===== EXTRACTED RECORDS

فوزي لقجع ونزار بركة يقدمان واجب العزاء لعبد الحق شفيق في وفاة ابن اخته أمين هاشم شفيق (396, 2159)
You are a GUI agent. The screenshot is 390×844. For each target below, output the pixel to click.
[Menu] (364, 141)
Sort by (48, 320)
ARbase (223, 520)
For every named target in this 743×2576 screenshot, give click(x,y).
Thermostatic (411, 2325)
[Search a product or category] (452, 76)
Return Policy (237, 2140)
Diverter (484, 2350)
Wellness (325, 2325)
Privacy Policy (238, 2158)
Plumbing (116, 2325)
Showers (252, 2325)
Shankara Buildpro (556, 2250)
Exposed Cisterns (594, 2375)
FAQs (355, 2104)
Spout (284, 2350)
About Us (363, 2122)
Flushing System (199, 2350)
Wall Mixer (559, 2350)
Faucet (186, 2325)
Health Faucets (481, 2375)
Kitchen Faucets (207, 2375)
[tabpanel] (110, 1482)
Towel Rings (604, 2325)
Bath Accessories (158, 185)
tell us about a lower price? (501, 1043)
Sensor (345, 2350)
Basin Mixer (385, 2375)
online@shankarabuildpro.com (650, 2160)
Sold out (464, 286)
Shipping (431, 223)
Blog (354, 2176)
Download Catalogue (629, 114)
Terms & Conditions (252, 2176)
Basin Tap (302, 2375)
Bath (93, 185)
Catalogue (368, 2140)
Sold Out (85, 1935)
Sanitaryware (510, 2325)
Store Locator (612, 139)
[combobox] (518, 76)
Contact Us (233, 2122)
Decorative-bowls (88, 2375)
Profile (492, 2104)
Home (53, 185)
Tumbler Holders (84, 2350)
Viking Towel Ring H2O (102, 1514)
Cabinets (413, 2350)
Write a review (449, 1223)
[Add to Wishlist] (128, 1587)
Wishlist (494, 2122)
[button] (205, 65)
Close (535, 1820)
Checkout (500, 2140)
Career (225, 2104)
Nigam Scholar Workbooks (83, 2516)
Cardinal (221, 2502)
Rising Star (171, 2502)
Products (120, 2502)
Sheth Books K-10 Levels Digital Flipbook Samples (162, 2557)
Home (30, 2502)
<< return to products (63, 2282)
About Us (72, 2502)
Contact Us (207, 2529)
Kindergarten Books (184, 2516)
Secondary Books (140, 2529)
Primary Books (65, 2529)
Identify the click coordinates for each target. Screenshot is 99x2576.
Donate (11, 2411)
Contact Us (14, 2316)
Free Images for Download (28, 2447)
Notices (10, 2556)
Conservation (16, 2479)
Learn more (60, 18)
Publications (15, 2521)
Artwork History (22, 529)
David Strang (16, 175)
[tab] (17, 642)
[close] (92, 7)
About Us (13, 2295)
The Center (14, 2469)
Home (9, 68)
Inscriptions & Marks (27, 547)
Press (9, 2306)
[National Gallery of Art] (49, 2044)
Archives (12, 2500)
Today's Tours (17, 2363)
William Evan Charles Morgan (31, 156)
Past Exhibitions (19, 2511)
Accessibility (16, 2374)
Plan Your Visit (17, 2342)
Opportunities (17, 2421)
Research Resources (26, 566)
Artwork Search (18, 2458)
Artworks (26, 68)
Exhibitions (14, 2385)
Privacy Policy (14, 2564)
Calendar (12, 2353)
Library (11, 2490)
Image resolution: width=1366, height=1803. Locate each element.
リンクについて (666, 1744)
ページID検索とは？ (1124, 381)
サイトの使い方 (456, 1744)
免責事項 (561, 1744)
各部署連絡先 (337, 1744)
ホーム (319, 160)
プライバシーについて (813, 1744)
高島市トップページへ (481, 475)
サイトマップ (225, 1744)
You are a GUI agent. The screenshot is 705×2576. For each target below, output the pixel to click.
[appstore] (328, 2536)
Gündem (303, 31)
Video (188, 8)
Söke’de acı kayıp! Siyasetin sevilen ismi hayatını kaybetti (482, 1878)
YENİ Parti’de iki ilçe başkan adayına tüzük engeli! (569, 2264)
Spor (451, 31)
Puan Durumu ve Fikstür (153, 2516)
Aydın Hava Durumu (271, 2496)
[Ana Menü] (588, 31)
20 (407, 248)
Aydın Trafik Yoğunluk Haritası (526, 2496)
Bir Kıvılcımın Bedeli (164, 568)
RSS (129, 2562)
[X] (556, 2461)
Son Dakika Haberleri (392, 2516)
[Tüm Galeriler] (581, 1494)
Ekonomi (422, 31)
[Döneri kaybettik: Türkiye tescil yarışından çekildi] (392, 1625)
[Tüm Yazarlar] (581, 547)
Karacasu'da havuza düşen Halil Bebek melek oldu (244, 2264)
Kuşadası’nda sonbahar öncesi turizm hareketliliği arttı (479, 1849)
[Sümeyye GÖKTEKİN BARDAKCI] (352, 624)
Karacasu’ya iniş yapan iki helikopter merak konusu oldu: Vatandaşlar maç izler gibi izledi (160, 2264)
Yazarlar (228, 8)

==========

## PROBLEM DETAILS
Reproduce all the records. Keep them exact, please.

## EXERCISE SOLUTION
فوزي لقجع ونزار بركة يقدمان واجب العزاء لعبد الحق شفيق في وفاة ابن اخته أمين هاشم شفيق (396, 2159)
You are a GUI agent. The screenshot is 390×844. For each target below, output the pixel to click.
[Menu] (364, 141)
Sort by (48, 320)
ARbase (223, 520)
For every named target in this 743×2576 screenshot, give click(x,y).
Thermostatic (411, 2325)
[Search a product or category] (452, 76)
Return Policy (237, 2140)
Diverter (484, 2350)
Wellness (325, 2325)
Privacy Policy (238, 2158)
Plumbing (116, 2325)
Showers (252, 2325)
Shankara Buildpro (556, 2250)
Exposed Cisterns (594, 2375)
FAQs (355, 2104)
Spout (284, 2350)
About Us (363, 2122)
Flushing System (199, 2350)
Wall Mixer (559, 2350)
Faucet (186, 2325)
Health Faucets (481, 2375)
Kitchen Faucets (207, 2375)
[tabpanel] (110, 1482)
Towel Rings (604, 2325)
Bath Accessories (158, 185)
tell us about a lower price? (501, 1043)
Sensor (345, 2350)
Basin Mixer (385, 2375)
online@shankarabuildpro.com (650, 2160)
Sold out (464, 286)
Shipping (431, 223)
Blog (354, 2176)
Download Catalogue (629, 114)
Terms & Conditions (252, 2176)
Basin Tap (302, 2375)
Bath (93, 185)
Catalogue (368, 2140)
Sold Out (85, 1935)
Sanitaryware (510, 2325)
Store Locator (612, 139)
[combobox] (518, 76)
Contact Us (233, 2122)
Decorative-bowls (88, 2375)
Profile (492, 2104)
Home (53, 185)
Tumbler Holders (84, 2350)
Viking Towel Ring H2O (102, 1514)
Cabinets (413, 2350)
Write a review (449, 1223)
[Add to Wishlist] (128, 1587)
Wishlist (494, 2122)
[button] (205, 65)
Close (535, 1820)
Checkout (500, 2140)
Career (225, 2104)
Nigam Scholar Workbooks (83, 2516)
Cardinal (221, 2502)
Rising Star (171, 2502)
Products (120, 2502)
Sheth Books K-10 Levels Digital Flipbook Samples (162, 2557)
Home (30, 2502)
<< return to products (63, 2282)
About Us (72, 2502)
Contact Us (207, 2529)
Kindergarten Books (184, 2516)
Secondary Books (140, 2529)
Primary Books (65, 2529)
Identify the click coordinates for each target. Screenshot is 99x2576.
Donate (11, 2411)
Contact Us (14, 2316)
Free Images for Download (28, 2447)
Notices (10, 2556)
Conservation (16, 2479)
Learn more (60, 18)
Publications (15, 2521)
Artwork History (22, 529)
David Strang (16, 175)
[tab] (17, 642)
[close] (92, 7)
About Us (13, 2295)
The Center (14, 2469)
Home (9, 68)
Inscriptions & Marks (27, 547)
Press (9, 2306)
[National Gallery of Art] (49, 2044)
Archives (12, 2500)
Today's Tours (17, 2363)
William Evan Charles Morgan (31, 156)
Past Exhibitions (19, 2511)
Accessibility (16, 2374)
Plan Your Visit (17, 2342)
Opportunities (17, 2421)
Research Resources (26, 566)
Artwork Search (18, 2458)
Artworks (26, 68)
Exhibitions (14, 2385)
Privacy Policy (14, 2564)
Calendar (12, 2353)
Library (11, 2490)
Image resolution: width=1366, height=1803. Locate each element.
リンクについて (666, 1744)
ページID検索とは？ (1124, 381)
サイトの使い方 (456, 1744)
免責事項 (561, 1744)
各部署連絡先 (337, 1744)
ホーム (319, 160)
プライバシーについて (813, 1744)
高島市トップページへ (481, 475)
サイトマップ (225, 1744)
You are a GUI agent. The screenshot is 705×2576. For each target below, output the pixel to click.
[appstore] (328, 2536)
Gündem (303, 31)
Video (188, 8)
Söke’de acı kayıp! Siyasetin sevilen ismi hayatını kaybetti (482, 1878)
YENİ Parti’de iki ilçe başkan adayına tüzük engeli! (569, 2264)
Spor (451, 31)
Puan Durumu ve Fikstür (153, 2516)
Aydın Hava Durumu (271, 2496)
[Ana Menü] (588, 31)
20 (407, 248)
Aydın Trafik Yoğunluk Haritası (526, 2496)
Bir Kıvılcımın Bedeli (164, 568)
RSS (129, 2562)
[X] (556, 2461)
Son Dakika Haberleri (392, 2516)
[Tüm Galeriler] (581, 1494)
Ekonomi (422, 31)
[Döneri kaybettik: Türkiye tescil yarışından çekildi] (392, 1625)
[Tüm Yazarlar] (581, 547)
Karacasu'da havuza düşen Halil Bebek melek oldu (244, 2264)
Kuşadası’nda sonbahar öncesi turizm hareketliliği arttı (479, 1849)
[Sümeyye GÖKTEKİN BARDAKCI] (352, 624)
Karacasu’ya iniş yapan iki helikopter merak konusu oldu: Vatandaşlar maç izler gibi izledi (160, 2264)
Yazarlar (228, 8)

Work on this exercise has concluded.